The answer must restate the records below word for word.

Dataset entries:
*** Begin section ***

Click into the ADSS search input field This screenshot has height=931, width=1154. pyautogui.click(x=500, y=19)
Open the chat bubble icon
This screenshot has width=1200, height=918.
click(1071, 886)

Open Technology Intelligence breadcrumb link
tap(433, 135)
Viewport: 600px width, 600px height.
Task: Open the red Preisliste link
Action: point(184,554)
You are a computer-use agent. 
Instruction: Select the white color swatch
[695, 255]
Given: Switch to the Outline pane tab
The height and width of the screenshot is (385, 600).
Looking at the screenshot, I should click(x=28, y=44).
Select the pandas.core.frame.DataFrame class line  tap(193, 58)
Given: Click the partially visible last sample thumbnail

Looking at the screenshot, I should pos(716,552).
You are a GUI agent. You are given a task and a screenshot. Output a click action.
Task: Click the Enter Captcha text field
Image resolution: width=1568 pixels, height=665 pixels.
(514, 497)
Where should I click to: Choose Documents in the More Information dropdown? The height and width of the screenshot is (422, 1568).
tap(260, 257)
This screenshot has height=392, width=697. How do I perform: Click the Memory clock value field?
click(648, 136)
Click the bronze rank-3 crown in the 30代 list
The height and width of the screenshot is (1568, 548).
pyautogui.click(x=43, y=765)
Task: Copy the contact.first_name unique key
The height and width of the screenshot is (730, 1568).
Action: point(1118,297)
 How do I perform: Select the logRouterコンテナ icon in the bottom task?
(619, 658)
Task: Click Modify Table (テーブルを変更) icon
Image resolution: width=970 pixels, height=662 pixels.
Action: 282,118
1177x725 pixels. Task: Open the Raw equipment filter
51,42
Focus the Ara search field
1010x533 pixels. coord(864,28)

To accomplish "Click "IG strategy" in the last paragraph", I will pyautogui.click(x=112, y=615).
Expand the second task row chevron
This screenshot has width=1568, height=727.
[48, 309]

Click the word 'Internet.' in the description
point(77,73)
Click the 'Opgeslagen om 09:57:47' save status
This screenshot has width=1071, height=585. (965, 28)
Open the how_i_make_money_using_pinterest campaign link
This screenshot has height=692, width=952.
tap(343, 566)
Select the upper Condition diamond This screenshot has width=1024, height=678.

*** End section ***

- FINAL ANSWER
Click into the ADSS search input field This screenshot has height=931, width=1154. pyautogui.click(x=500, y=19)
Open the chat bubble icon
This screenshot has width=1200, height=918.
click(1071, 886)

Open Technology Intelligence breadcrumb link
tap(433, 135)
Viewport: 600px width, 600px height.
Task: Open the red Preisliste link
Action: point(184,554)
You are a computer-use agent. 
Instruction: Select the white color swatch
[695, 255]
Given: Switch to the Outline pane tab
The height and width of the screenshot is (385, 600).
Looking at the screenshot, I should click(x=28, y=44).
Select the pandas.core.frame.DataFrame class line  tap(193, 58)
Given: Click the partially visible last sample thumbnail

Looking at the screenshot, I should pos(716,552).
You are a GUI agent. You are given a task and a screenshot. Output a click action.
Task: Click the Enter Captcha text field
Image resolution: width=1568 pixels, height=665 pixels.
(514, 497)
Where should I click to: Choose Documents in the More Information dropdown? The height and width of the screenshot is (422, 1568).
tap(260, 257)
This screenshot has height=392, width=697. How do I perform: Click the Memory clock value field?
click(648, 136)
Click the bronze rank-3 crown in the 30代 list
The height and width of the screenshot is (1568, 548).
pyautogui.click(x=43, y=765)
Task: Copy the contact.first_name unique key
The height and width of the screenshot is (730, 1568).
Action: point(1118,297)
 How do I perform: Select the logRouterコンテナ icon in the bottom task?
(619, 658)
Task: Click Modify Table (テーブルを変更) icon
Image resolution: width=970 pixels, height=662 pixels.
Action: 282,118
1177x725 pixels. Task: Open the Raw equipment filter
51,42
Focus the Ara search field
1010x533 pixels. coord(864,28)

To accomplish "Click "IG strategy" in the last paragraph", I will pyautogui.click(x=112, y=615).
Expand the second task row chevron
This screenshot has width=1568, height=727.
[48, 309]

Click the word 'Internet.' in the description
point(77,73)
Click the 'Opgeslagen om 09:57:47' save status
This screenshot has width=1071, height=585. (965, 28)
Open the how_i_make_money_using_pinterest campaign link
This screenshot has height=692, width=952.
tap(343, 566)
Select the upper Condition diamond This screenshot has width=1024, height=678.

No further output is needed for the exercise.